Sierra Commons helps power county’s small businesses, entrepreneurs
When Grass Valley resident Mike Mooers founded Wicked Good Copywriting in 2010, he was primarily working out of his home to produce website and catalog copy for the outdoor industries — but the home office set-up just didn’t suit him.
“Being at home, being in the guest bedroom or wherever you are is not conducive to productivity and creativity,” said Mooers, 52. “No matter what kind of blinders you can put on, life gets in the way.”
Mooers heard about the coworking space available at then-recently-opened nonprofit Sierra Commons, and decided to give it a try. He’s been using the space five days a week ever since — and it’s been key for him as he operates his business.
“Being able to go into an office where people were working and business was getting done in a real kind of positive environment was a big step up for me,” Mooers said.
Since opening its doors six years ago, Sierra Commons has become a valuable resource for Nevada County’s entrepreneurs and small business owners, serving as a hub for mentoring, education and collaboration.
Nevada County residents — from artists to computer programmers to caterers — provide the ideas and creativity; Sierra Commons helps give them the tools to start, maintain or grow their business.
“People know that they can come to us with their questions and they know that they can get answers,” said Hilary Hodge, the organization’s executive director.
Leah Walsh had a lot of questions about opening a business after she relocated from Alaska to Nevada County a couple of years ago. She originally began applying for jobs after moving to the area, but wasn’t finding a fit.
“With the energy in this community, it became real in my mind that I could actually start my own business,” said Walsh, 30.
She enrolled in the business ignitor course at Sierra Commons — a multi-week course that takes entrepreneurs through the essentials of starting a business, from creating a business plan to building a website to filing taxes.
More than 100 small business owners have graduated from the program to date.
She stepped out of the class to solidify her business concept before re-enrolling last spring; she recently completed the course.
“I got so much out of that, I can’t even imagine having started a business without it, honestly,” Walsh said.
She’s still working on the concept of her business, but said the spirit of it will be focused on local food movements and “connecting people with food.”
She’s focused on something that was emphasized in the business ignitor course — doing market research around her concept to judge its viability.
The ignitor course helped her see that taking time to lay those kind of foundations is crucial.
“You’ll save yourself so much time, money and energy in the future by reflecting and getting more strategic and (getting) mentorship around the areas of the business that are ready to grow,” Walsh said.
Hodge said the organization strives to help entrepreneurs tackle those issues that can seem intimidating or overwhelming when developing a business.
Sierra Commons offers a range of classes and workshops, most costing between $20 and $50, on topics like WordPress, search engine optimization, public speaking and more; recently, Hodge’s 14-year-old niece led a workshop on how to use the social media network Snapchat.
The organization tries to be responsive to the needs of the community.
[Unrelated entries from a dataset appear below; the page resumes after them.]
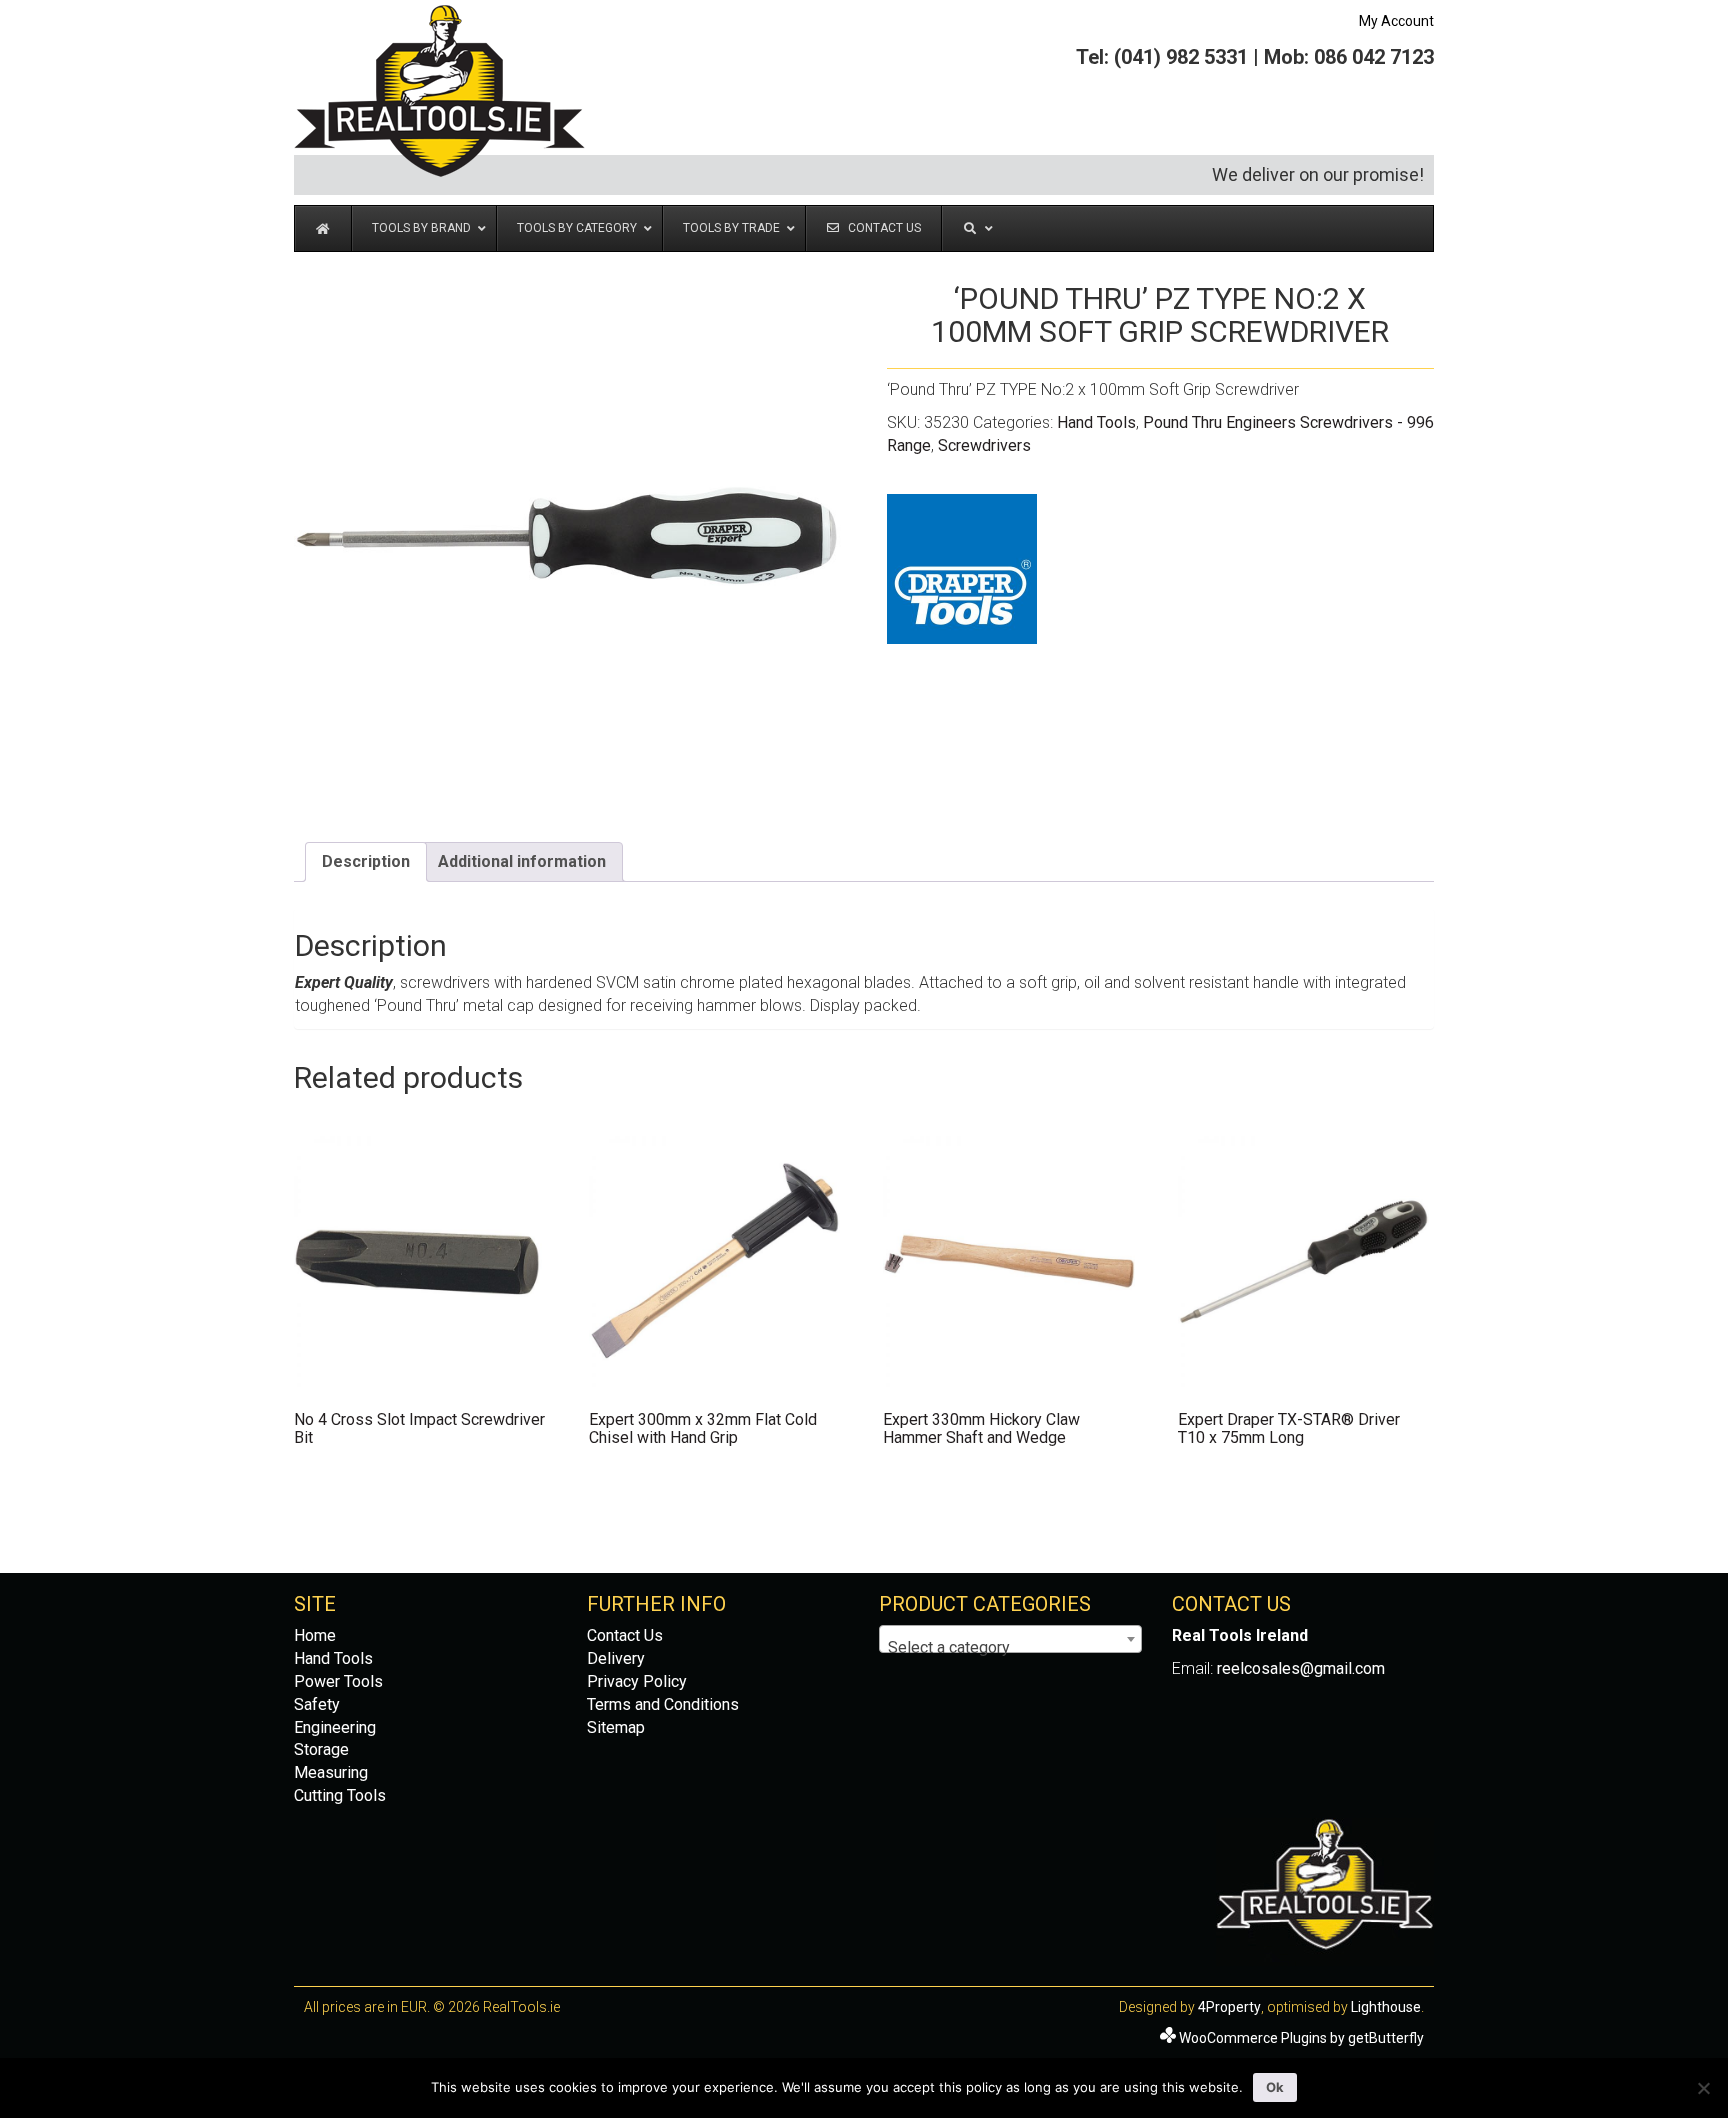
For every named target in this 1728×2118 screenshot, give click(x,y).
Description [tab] (366, 861)
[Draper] (962, 569)
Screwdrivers (984, 445)
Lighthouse (1386, 2007)
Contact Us (625, 1635)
A monthly lunch for women business owners, for instance, was developed after a female business owner expressed the need for a forum to discuss challenges specific to women entrepreneurs.
When it comes to planning classes or events, Hodge said, either “a community member comes to me and says, ‘I really need to learn about X,’ and then I find a person who can teach ‘X,’ or a teacher comes to me and says, ‘I can teach ‘Y,’ and I find students to want to learn about ‘Y.’”
Providing those connections between members of the county’s small business community is one of the key functions of Sierra Commons, Hodge said.
“You can’t do a business by yourself even if you’re doing it by yourself,” Hodge said.
Abe Miessler is a software engineer who works remotely for his company; he’s been using the co-working space at Sierra Commons five days a week for about two and a half years.
He enjoys that he’s been able to develop work friendships with others, and often relies on their professional expertise.
“If I have tech questions, I can kind of lean over and ask the guy next to me,” said Miessler, 33. “It’s something you lose if you’re working out of your home office.”
Mooers called the professional networking that occurs within Sierra Commons “the most powerful thing” about the organization.
Those peers “may not be as dialed into my industry, but they’re definitely dialed in with ideas and knowledge and that definitely helps me get work and I’m sure I’ve helped other people get work,” Mooers said.
Small business owners face a lot of roadblocks to getting their business off the ground, Mooers said. The support system created by Sierra Commons makes it easier for business owners to find success.
With that support, “one can easily navigate around those little land mines, those little bumps, and keep moving forward,” Mooers said.